第2次世界大戦後、世界の多くの国々で、急激に栄養状態が改善しました。誕生以来、飢えとの闘いの連続だった人類に突如、日常的な栄養過剰時代が到来したのです。外界からの急激な流入増加に、調節機能はなかなか追いつきません。
そしてついに、ホメオスタシスが破たん。それが生活習慣病の本質です。
生きるために備蓄する
栄養過剰が問題になるのは、人間の体に栄養を蓄える仕組みが備わっているためです。
体内の様々な細胞は常に、寝ている間さえエネルギーを消費しています。だからと言って、一日中食べ続けるわけにもいきません。そこで摂取した栄養や生み出したエネルギーを、体内に備蓄しておくようになっています。

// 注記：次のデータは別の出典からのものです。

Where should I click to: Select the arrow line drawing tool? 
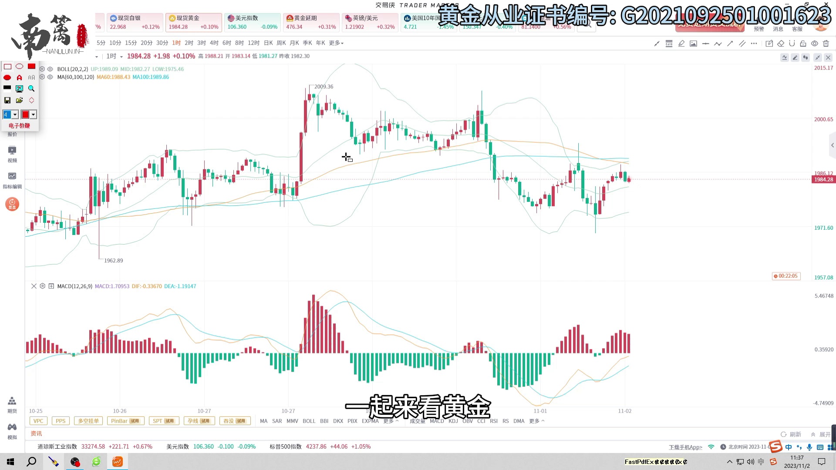[730, 44]
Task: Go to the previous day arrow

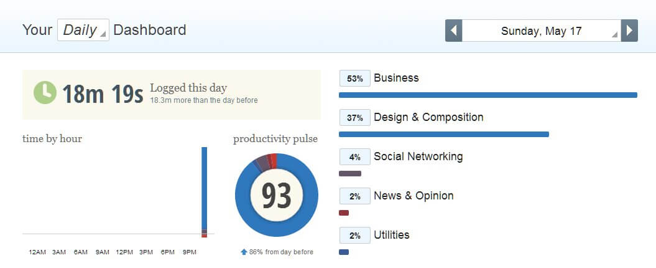Action: pos(453,31)
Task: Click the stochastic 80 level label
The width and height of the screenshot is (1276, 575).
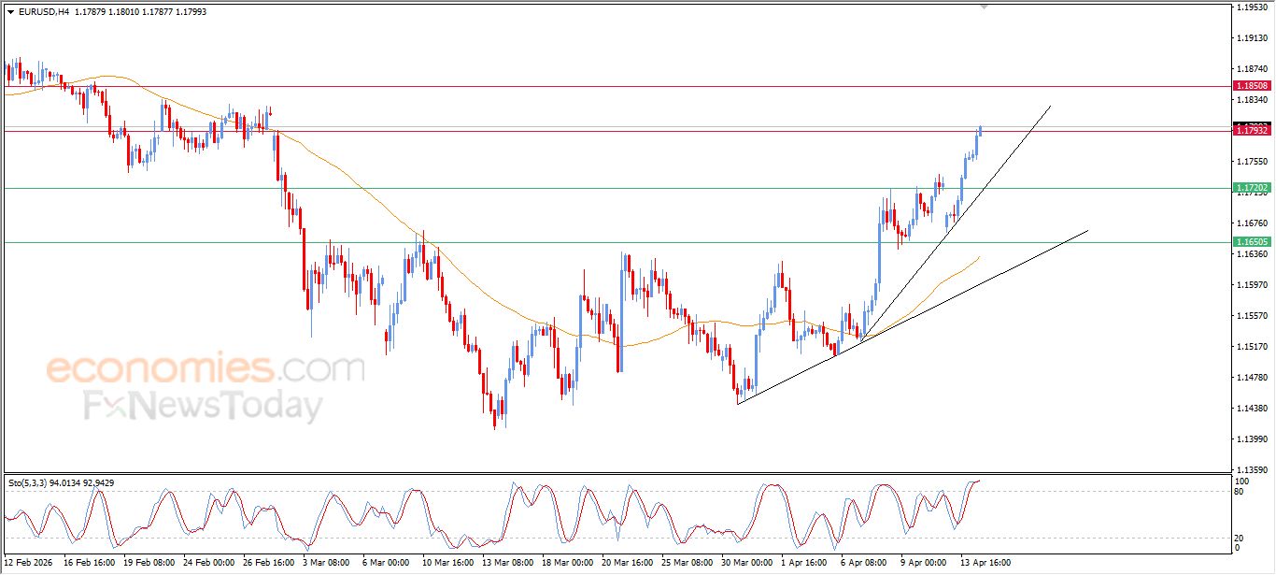Action: [x=1240, y=491]
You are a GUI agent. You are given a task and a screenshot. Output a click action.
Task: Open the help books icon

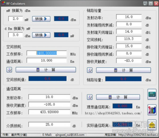tap(152, 110)
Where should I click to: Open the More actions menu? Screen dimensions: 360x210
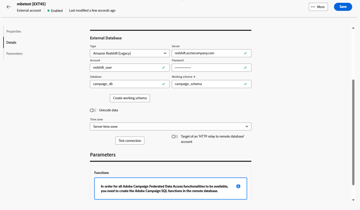point(318,7)
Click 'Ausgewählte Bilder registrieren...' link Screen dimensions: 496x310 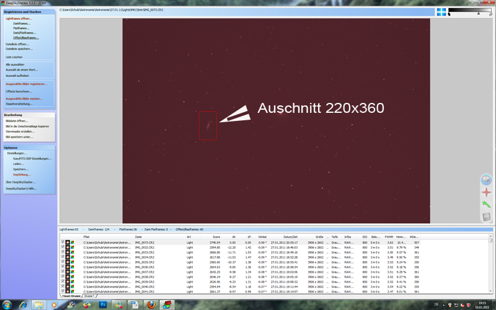(26, 84)
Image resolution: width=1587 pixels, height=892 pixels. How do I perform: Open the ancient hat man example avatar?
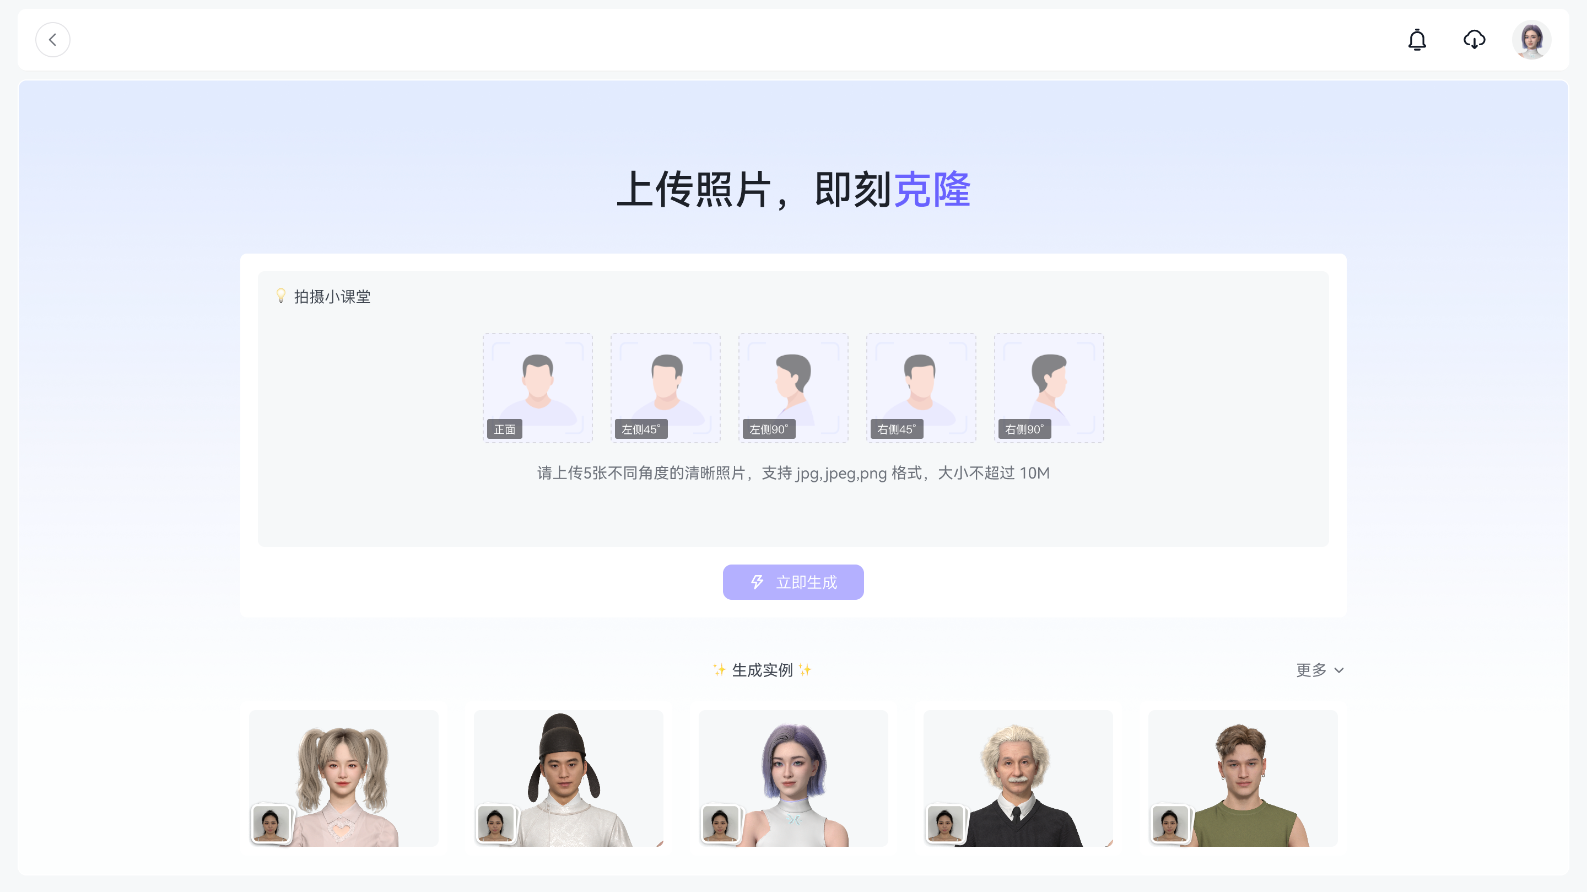pyautogui.click(x=568, y=778)
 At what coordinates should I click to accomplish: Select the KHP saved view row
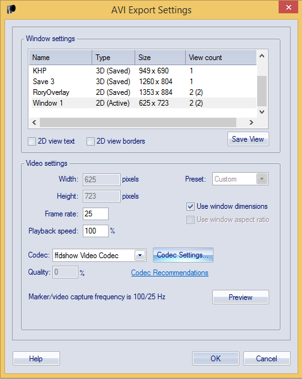coord(143,71)
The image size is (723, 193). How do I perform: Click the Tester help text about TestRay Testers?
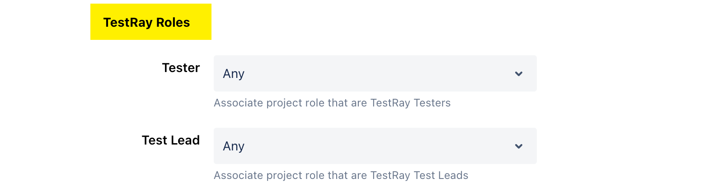(332, 103)
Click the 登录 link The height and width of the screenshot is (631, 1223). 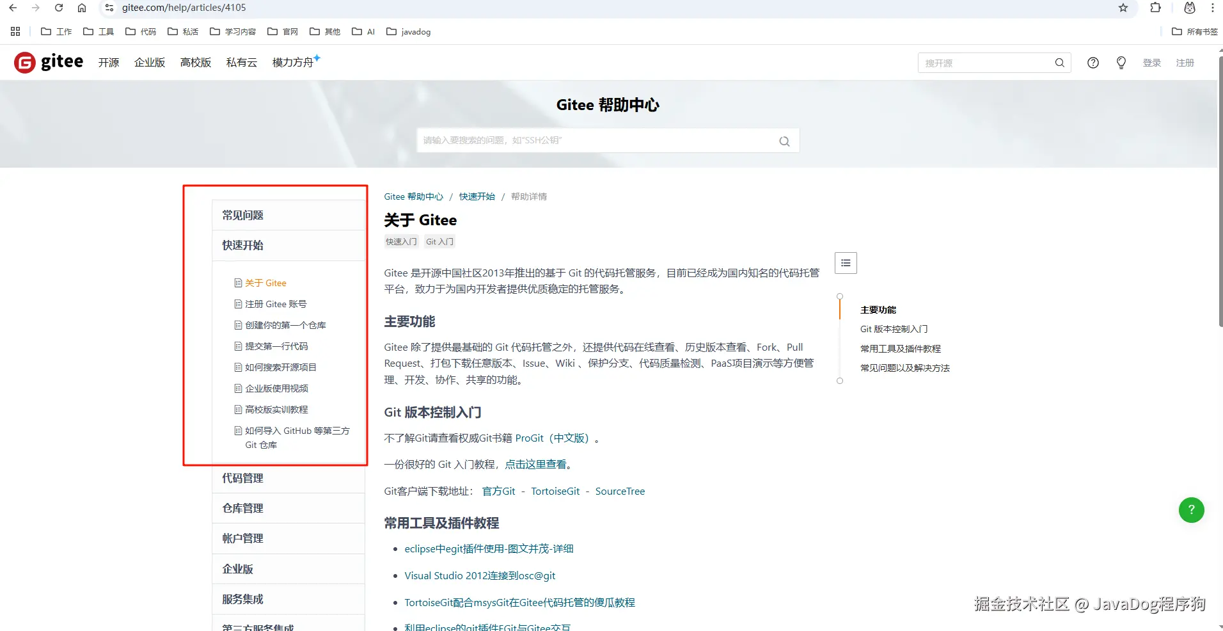[x=1152, y=62]
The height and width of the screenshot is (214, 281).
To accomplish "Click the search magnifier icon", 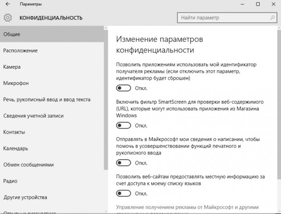I will (x=272, y=18).
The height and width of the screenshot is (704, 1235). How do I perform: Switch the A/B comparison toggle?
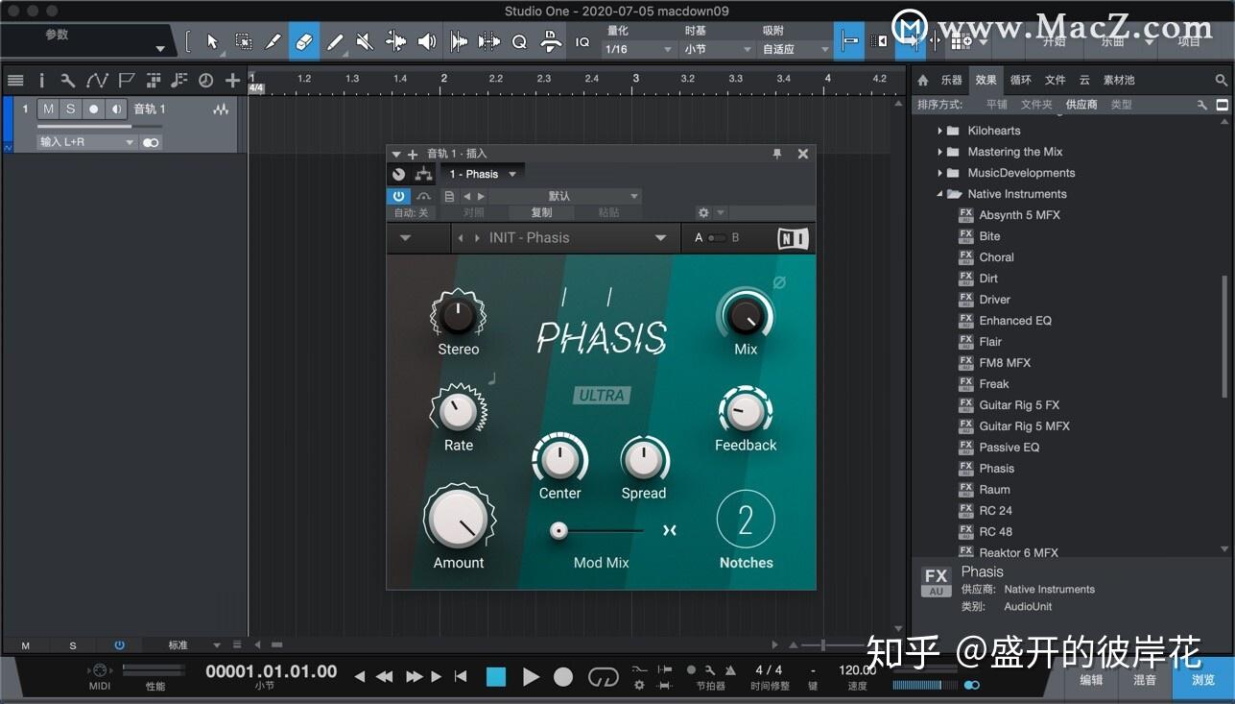[x=717, y=238]
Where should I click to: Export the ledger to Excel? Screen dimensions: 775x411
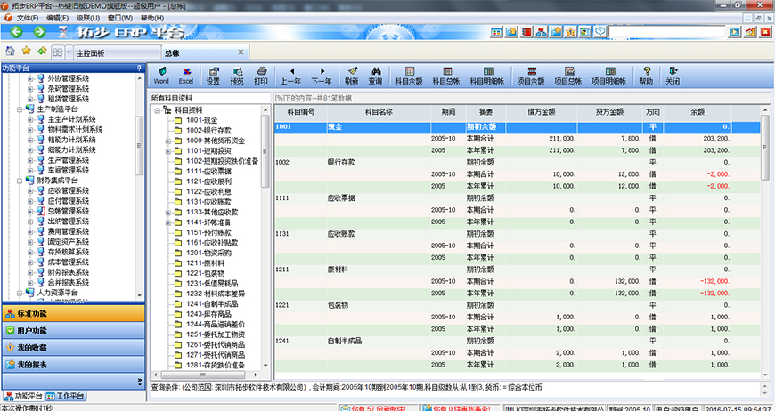[185, 75]
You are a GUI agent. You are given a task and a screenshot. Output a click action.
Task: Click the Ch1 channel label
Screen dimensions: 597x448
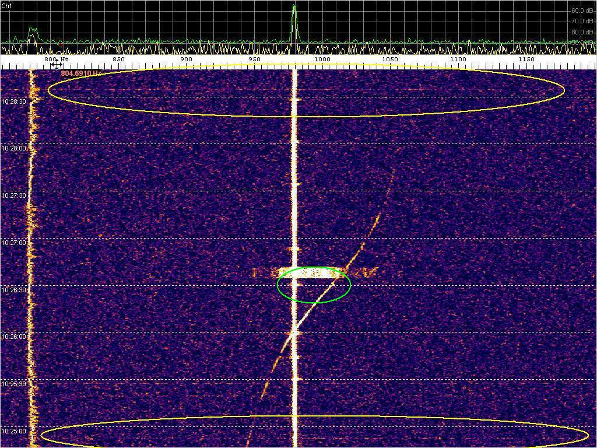(7, 5)
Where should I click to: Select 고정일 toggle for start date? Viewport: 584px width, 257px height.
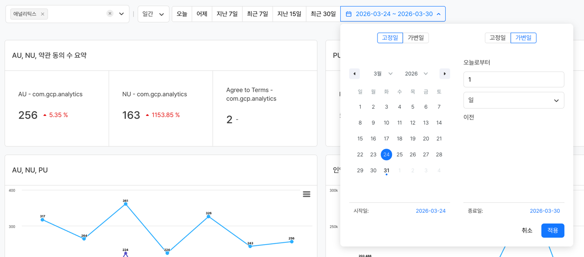(390, 38)
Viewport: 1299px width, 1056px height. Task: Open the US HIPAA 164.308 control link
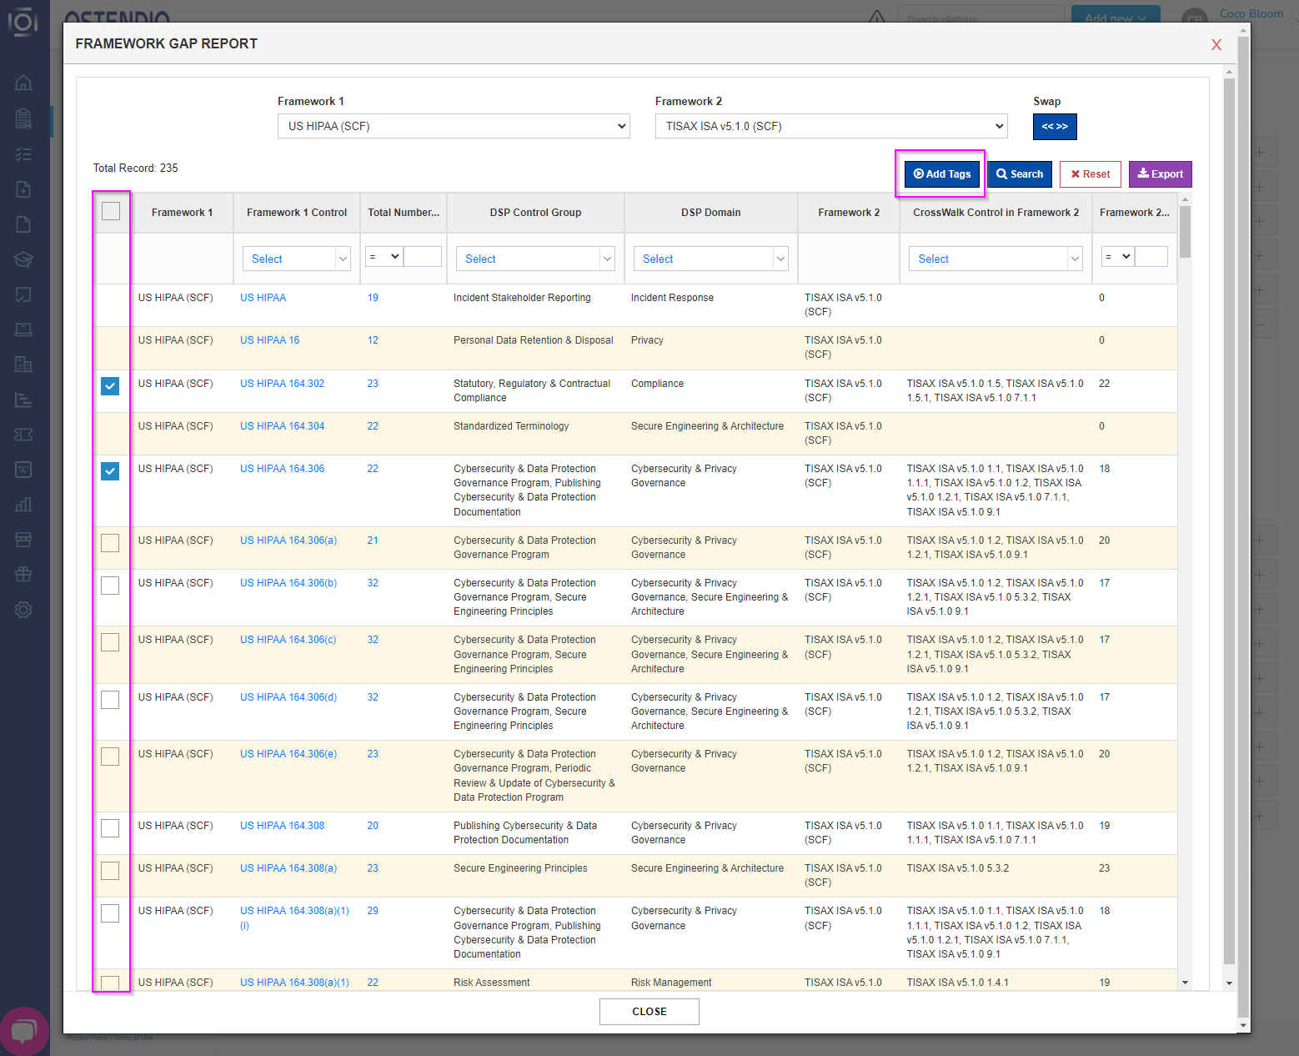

体の中に入ってきた食物のうち、ブドウ糖・タンパク質・脂質が、生きていくのに欠かせない三大栄養素です。いずれも消化器官で分解され、吸収されて血管やリンパ管に入り込んで体を巡ります。そして細胞の中でエネルギーに転換され消費される傍ら、余剰分は、さらなる変換を経て肝臓や筋肉、そして脂肪細胞に蓄えられます。
空腹時には、蓄えたエネルギー源を切り崩して、生命活動が継続されていきます。組織によって使えるエネルギー源が微妙に異なります。
さて、蓄えたものを使い切る前に、次の栄養が入ってきて溜まるというのが、現代の食生活です。これが、肥満や生活習慣病につながっていきます。
一方、蓄えが枯渇してもなお補給されないのが飢餓状態で、切羽詰まった脳は、筋肉などの組織を壊して自らのエネルギー源とします。過剰なダイエットが体を壊す理由です。